Daha çok/uzun bir süre tartıştılar. Ama Memed’e laf dinletemediler. Giyindi kuşandı, o gece kasaba yolunu tuttu. Kasabaya girdi. Kasaba bir ölü sessizliğindeydi. Şemsi Ağa’nın evini karanlıkta buldu. Memed kasabanın bu ağır sessizliğinden dehşetli korktu. Mustafa uyuyordu, onu uyandırmaya kıyamadı, ayakkabıyı başucuna koydu, onu öptü, oradan ayrıldı.
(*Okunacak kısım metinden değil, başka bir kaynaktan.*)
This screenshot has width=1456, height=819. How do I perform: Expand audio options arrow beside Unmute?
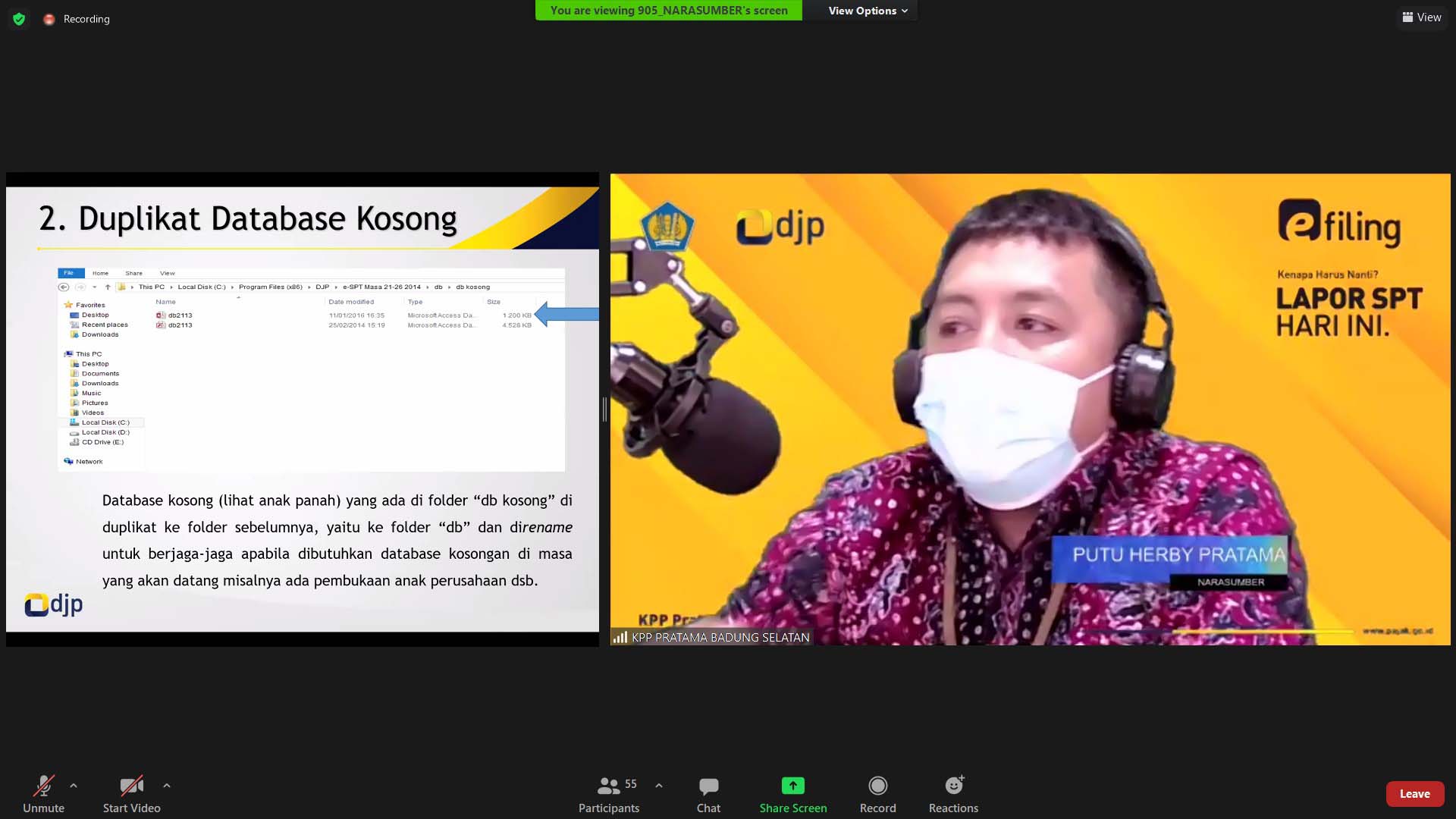74,786
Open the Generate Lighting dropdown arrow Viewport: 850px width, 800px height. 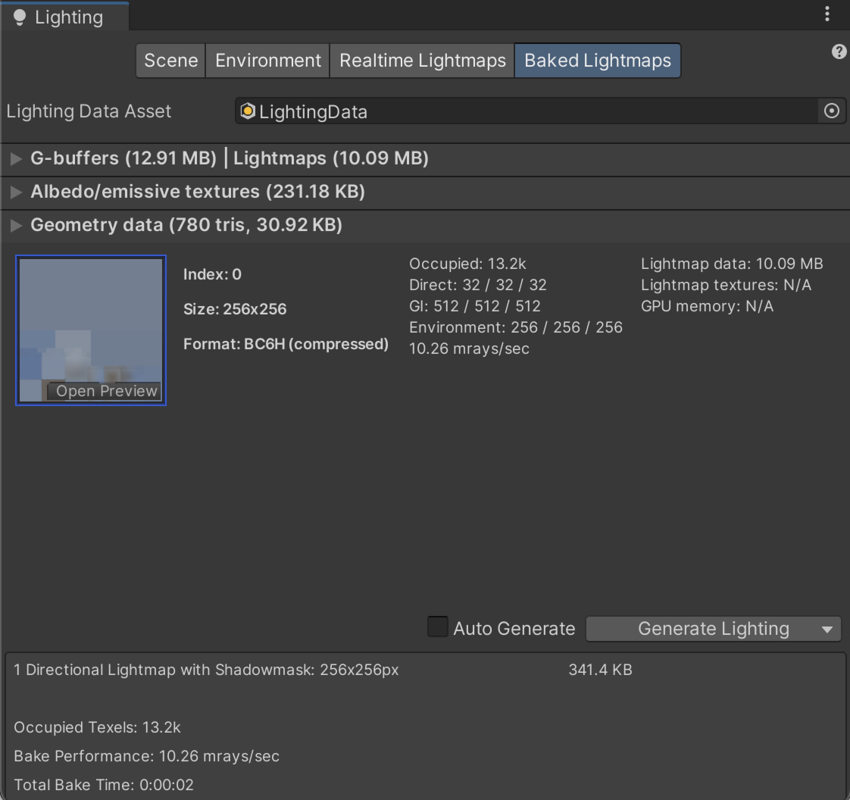(827, 629)
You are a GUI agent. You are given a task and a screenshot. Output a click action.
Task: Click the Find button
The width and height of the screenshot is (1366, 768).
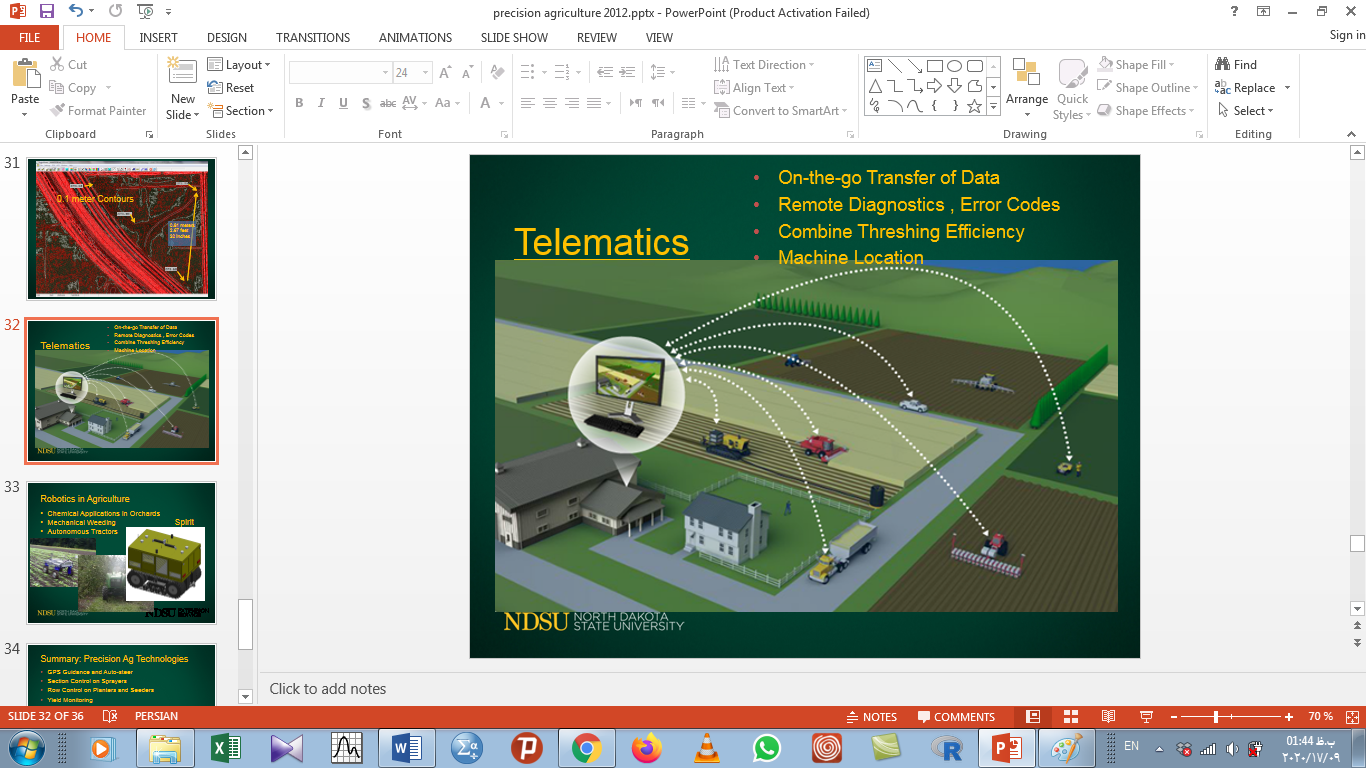pos(1236,65)
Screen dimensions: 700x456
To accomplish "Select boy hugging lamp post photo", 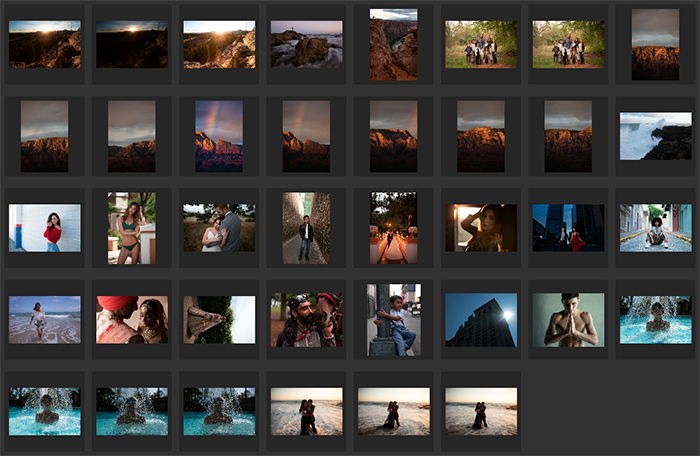I will point(394,320).
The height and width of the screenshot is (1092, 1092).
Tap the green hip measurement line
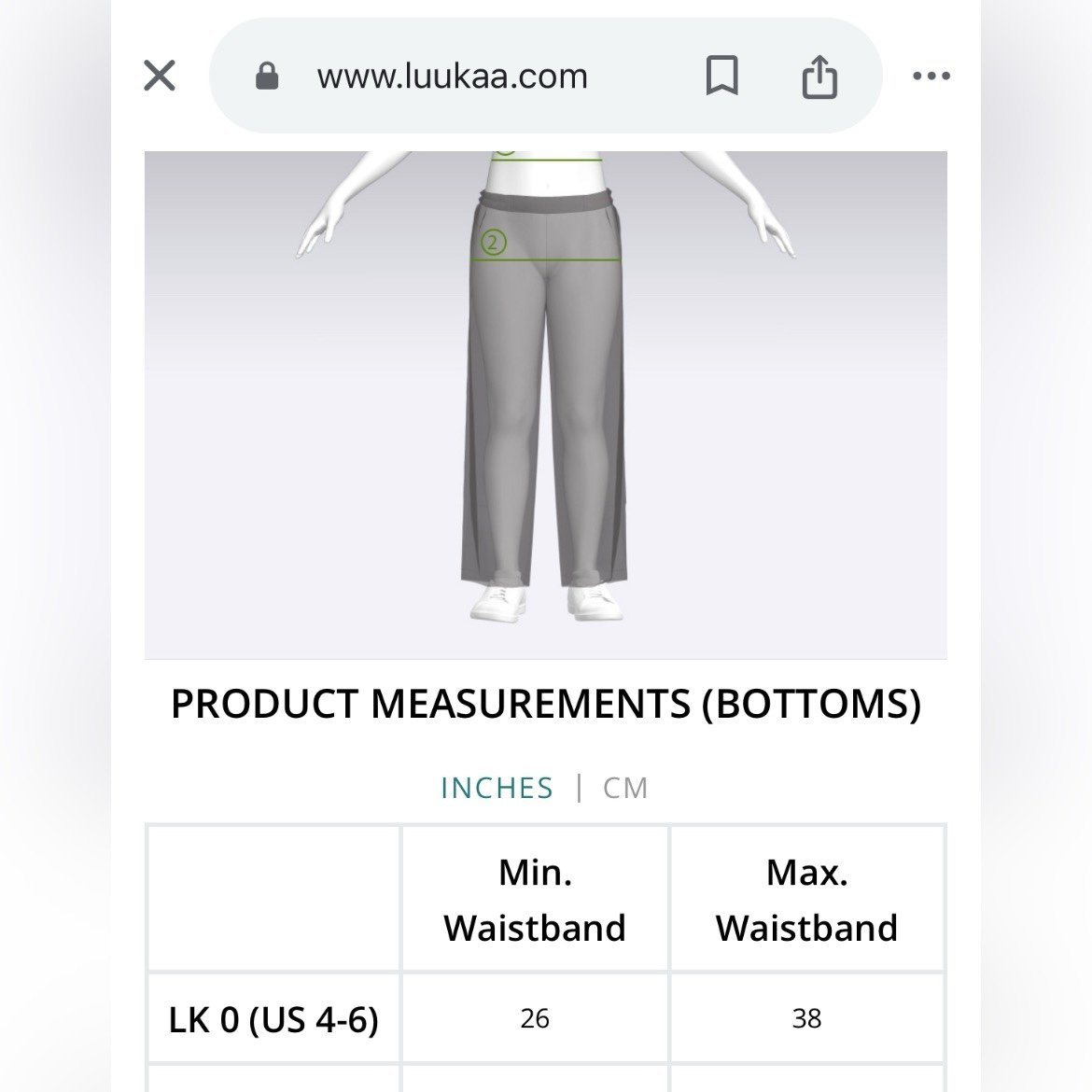545,260
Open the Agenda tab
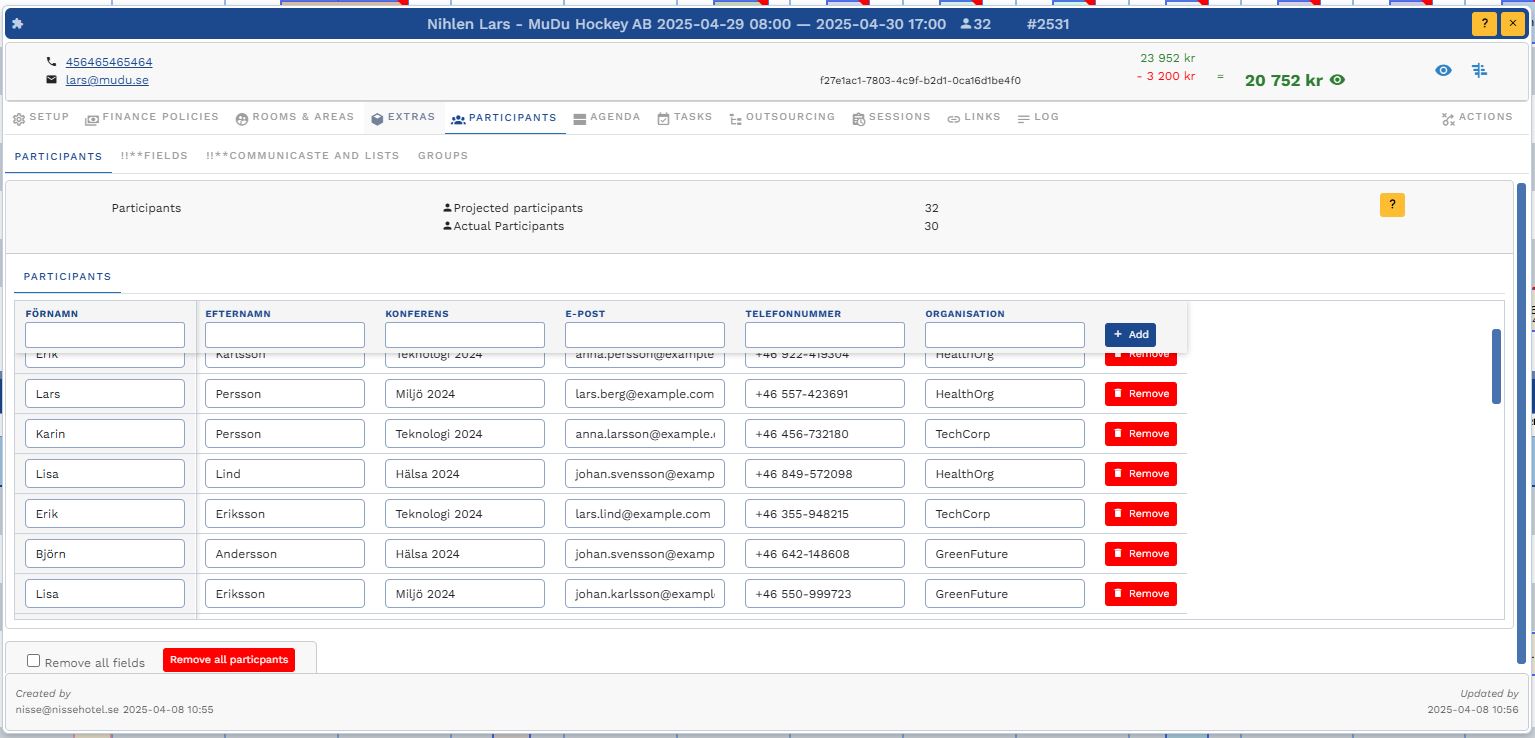Viewport: 1535px width, 738px height. [607, 117]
“İşte Memed böyle bir Memeddir.”
Memed dönerken Akarca’nın altında candarmalar onu karşıladılar. Çarpışma çok sert oldu. İşte Recep Çavuş burada yaralandı. Memede çok sövdü. Candarmalar onları Akarca’dan kova kova Çukurovaya düşürdüler. Akçasaz’a saklandılar. Memed Akçasaz’da sıtmalandı.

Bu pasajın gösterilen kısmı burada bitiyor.